Em novembro de 2022, a AEB, junto com a Academia Internacional de Astronáutica (IAA), reuniu em Brasília mais de 200 profissionais de 20 países diferentes em um evento sobre pequenos satélites. Segundo Leonardi, isso ajuda a refletir o crescimento da comunidade brasileira de pesquisadores, engenheiros, empresários e estudantes interessados pelo assunto.
“Os nanossatélites também abrem excelentes oportunidades para desenvolver cooperações internacionais, nacionais e obviamente tem o aspecto de capacitação de recursos humanos. Existe uma grande gama de aspectos positivos para o nosso país que a gente consegue utilizando esse tipo de plataforma. A AEB tem investido e pretende continuar investindo nesse tipo de tecnologia, até porque já existe grande expertise no nosso país nessa área”, complementa.

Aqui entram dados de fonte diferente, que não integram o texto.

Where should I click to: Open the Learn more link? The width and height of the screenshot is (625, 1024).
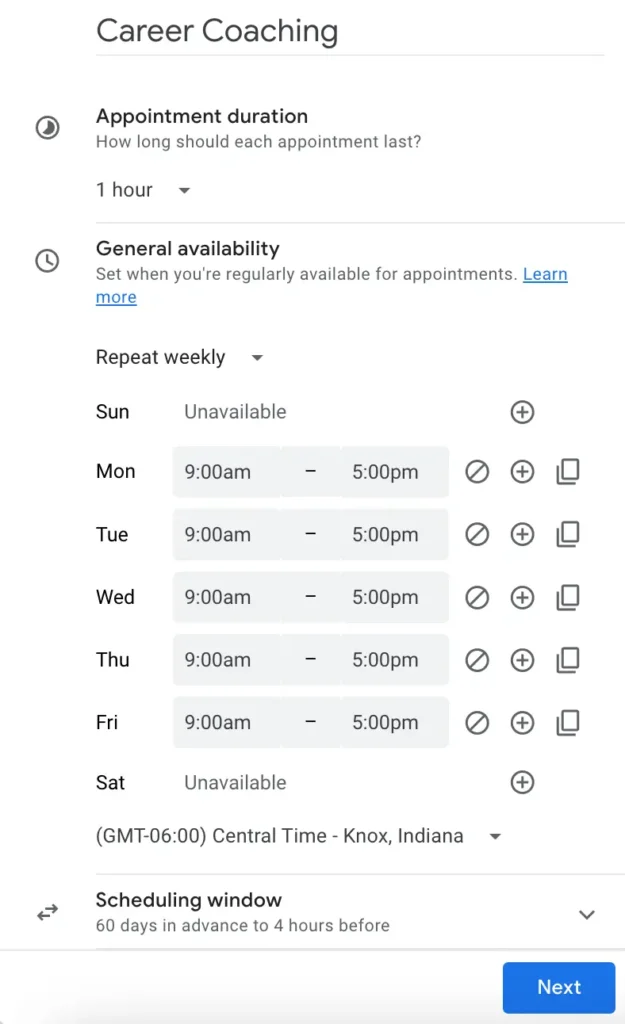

Com o aumento do fluxo de missões espaciais em todo mundo, o Brasil tem buscado investir no setor tanto em pequena quanto em grande escala. Em 14 de abril, Brasil e China assinaram acordo para construção de um novo satélite sino-brasileiro que deve trazer inovações no monitoramento aéreo com o uso de radar. O último satélite do Programa CBERS (Satélite Sino-Brasileiro de Recursos Terrestres, na sigla em português) foi lançado em dezembro de 2019.
Para Borges, o desenvolvimento da tecnologia nacional é extremamente estratégico para qualquer país e pode coexistir em frentes variadas de pesquisa, assim como em diferentes escalas de investimentos. Na sua avaliação, o desenvolvimento já não está restrito apenas a grandes potências e há uma série de convenções internacionais que ajudam a regular a transferência de tecnologias, assim como a sua proteção.
“Para certas aplicações, para certos problemas, é intrínseco cooperação em rede que busca equilíbrio. A capacidade de observação é diferente em cada parte do planeta. Nem tudo que consigo enxergar do hemisfério norte eu consigo enxergar no sul ou com o mesmo detalhe. Isso impõe naturalmente uma restrição que força uma colaboração em rede”, pontua o pesquisador, que conta com colaborações voluntárias no projeto AlfaCrux de observadores localizados em diferentes partes do globo.
A importância dos investimentos nacionais no setor aeroespacial, segundo ele, para fomentar centros de pesquisa e desenvolvimento, seja no ambiente acadêmico ou no setor produtivo privado. “É preciso investir porque certas tecnologias não são facilmente acessíveis e nós precisamos desenvolver nossa própria, inclusive para nos posicionarmos de uma forma melhor nas negociações futuras”, conclui.